*The task*.
Reproduce the material verbatim, starting at its first line and ending after the line that contains "pyautogui.click(x=1260, y=846)", inclusive.
═══
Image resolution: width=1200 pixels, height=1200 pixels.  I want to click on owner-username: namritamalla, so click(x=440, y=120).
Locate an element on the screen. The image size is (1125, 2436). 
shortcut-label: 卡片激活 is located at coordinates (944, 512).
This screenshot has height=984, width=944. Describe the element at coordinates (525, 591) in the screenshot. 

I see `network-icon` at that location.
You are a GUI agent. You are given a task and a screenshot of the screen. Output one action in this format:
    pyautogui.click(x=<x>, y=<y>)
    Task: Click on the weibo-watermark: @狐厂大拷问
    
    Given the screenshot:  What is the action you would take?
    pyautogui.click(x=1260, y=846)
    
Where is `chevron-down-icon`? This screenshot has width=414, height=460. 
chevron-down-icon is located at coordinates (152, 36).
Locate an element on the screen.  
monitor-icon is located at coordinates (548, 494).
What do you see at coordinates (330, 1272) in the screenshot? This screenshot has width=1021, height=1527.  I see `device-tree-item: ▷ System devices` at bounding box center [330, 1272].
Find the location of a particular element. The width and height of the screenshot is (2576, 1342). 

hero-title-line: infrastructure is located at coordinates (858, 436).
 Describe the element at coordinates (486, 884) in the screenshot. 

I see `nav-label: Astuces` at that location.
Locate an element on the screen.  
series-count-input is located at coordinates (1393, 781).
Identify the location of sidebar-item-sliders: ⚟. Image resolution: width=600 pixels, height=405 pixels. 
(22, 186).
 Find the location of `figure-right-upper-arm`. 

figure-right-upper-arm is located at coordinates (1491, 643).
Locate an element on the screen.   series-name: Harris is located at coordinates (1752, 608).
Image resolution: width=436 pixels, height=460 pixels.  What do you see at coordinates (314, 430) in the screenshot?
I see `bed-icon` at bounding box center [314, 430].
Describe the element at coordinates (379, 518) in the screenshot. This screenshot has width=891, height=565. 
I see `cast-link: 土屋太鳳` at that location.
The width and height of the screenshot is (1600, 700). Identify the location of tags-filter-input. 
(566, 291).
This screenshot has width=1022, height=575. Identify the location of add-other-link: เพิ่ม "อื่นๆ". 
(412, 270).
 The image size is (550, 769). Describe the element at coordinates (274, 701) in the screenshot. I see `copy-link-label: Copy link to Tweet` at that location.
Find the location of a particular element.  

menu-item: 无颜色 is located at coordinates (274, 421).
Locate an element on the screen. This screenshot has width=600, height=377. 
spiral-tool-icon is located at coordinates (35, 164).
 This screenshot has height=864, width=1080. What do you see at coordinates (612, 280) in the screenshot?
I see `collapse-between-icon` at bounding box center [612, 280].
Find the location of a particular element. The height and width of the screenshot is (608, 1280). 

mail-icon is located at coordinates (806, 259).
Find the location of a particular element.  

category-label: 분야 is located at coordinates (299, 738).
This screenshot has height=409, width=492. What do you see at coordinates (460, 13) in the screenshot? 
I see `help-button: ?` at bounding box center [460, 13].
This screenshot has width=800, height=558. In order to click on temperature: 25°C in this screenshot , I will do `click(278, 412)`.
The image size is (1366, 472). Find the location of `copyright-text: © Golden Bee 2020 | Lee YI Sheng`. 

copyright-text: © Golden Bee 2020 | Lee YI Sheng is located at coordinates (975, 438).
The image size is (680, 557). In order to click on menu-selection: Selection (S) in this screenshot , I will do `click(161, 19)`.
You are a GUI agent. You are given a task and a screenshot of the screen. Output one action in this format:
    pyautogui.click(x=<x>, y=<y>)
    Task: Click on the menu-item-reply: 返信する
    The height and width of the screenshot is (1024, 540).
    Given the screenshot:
═══
*Solution for this exercise*.
Image resolution: width=1200 pixels, height=1200 pixels.  I want to click on owner-username: namritamalla, so click(x=440, y=120).
Locate an element on the screen. The image size is (1125, 2436). 
shortcut-label: 卡片激活 is located at coordinates (944, 512).
This screenshot has height=984, width=944. Describe the element at coordinates (525, 591) in the screenshot. 

I see `network-icon` at that location.
You are a GUI agent. You are given a task and a screenshot of the screen. Output one action in this format:
    pyautogui.click(x=<x>, y=<y>)
    Task: Click on the weibo-watermark: @狐厂大拷问
    
    Given the screenshot:  What is the action you would take?
    pyautogui.click(x=1260, y=846)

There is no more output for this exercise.